Masbani’s sala, which is translated from the Italian word for “room” to describe performance halls, offered an array of entertainment like singing, dancing, and occasionally comedic bits and magic acts. She modeled it after European cabarets in order to attract both upper-class Egyptians and European audiences visiting Egypt.
“She hired famous singers and the most eminent musicians to perform, and she sang the most enchanting songs to beautiful tunes, as well as taqtuqas from Egypt and Syria, and danced an Eastern dance in breath-taking clothes which she imported herself from Paris,” explained Raphael Cormack in his book Midnight in Cairo: The Divas of Egypt’s Roaring ’20s.
Her visionary ideas led her to change the format of dance – she moved from solo dancing in small venues to partaking in large-stage group dances as performed in Europe.
“The simple genius of Badia’s sala was to create a hybrid of these two venues. For lovers of Arabic music and dancing, it offered a sophisticated night out, not a seedy remnant of the past. For devotees of European cabaret, it made them see a different kind of show with a strange and “exotic” twist,” Cormack highlighted.
Masabani replaced the small group of musicians that previously accompanied dances with elaborate orchestras, and said orchestras are believed to have elevated the development of dances with their complex and layered music.
She introduced new flowing gestures to the dances, popularly known as snake arms, taught the dancers how to carry their arms, and how to navigate their space on stage.
An entrepreneur before her time, Masabani became one of the most successful women in Cairo. She was exceptional in that she had had full financial control over her own business, a feat achieved by a minuscule number of women at the time.
During the 1930s, Masabani inaugurated many rising stars, among them singers and composers such as Mohamed Abdel Wahab, Farid el Atrach, Mohamed Abdel Mottaleb, and Mohamed Fawzi. She was also the source of inspiration for some of the most iconic dancers native to Egypt, such as Taheyya Karioka, Samia Gamal, Naima Akef, and Beba Ezzedine.
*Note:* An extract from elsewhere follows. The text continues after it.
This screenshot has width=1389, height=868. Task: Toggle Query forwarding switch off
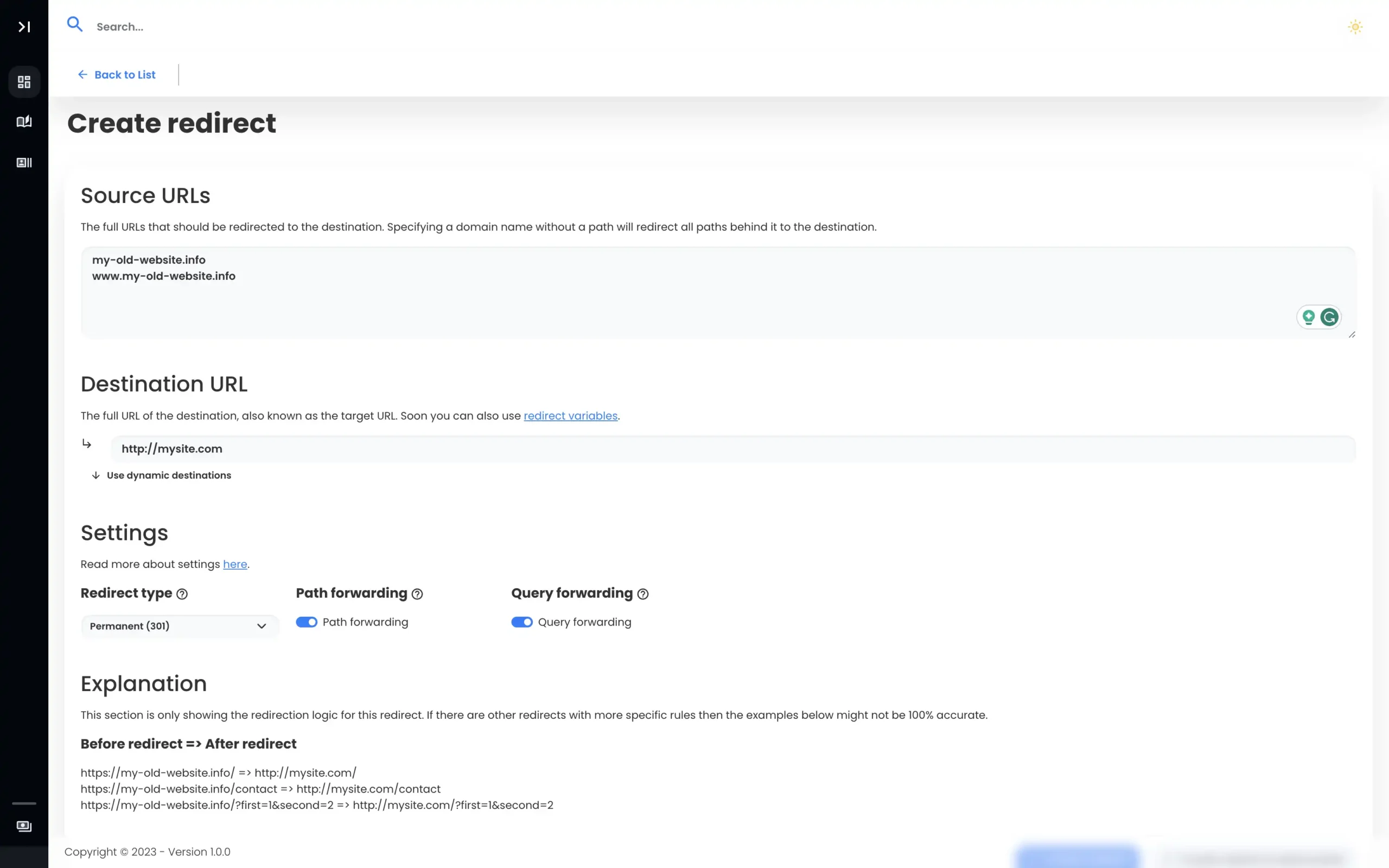click(522, 622)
“After the 1930s continued, Badia held firm to her reputation as the queen of Cairo’s nightlife. She made herself a small fortune and launched a whole new generation of singers and dancers,” Cormack explained.
Masabani transgressed traditional gender roles by having control over her money and business, claiming financial independence at a time when this wasn’t common – she dominated dance halls with her presence, and her mark is evidently left in those who have had the chance to learn from her.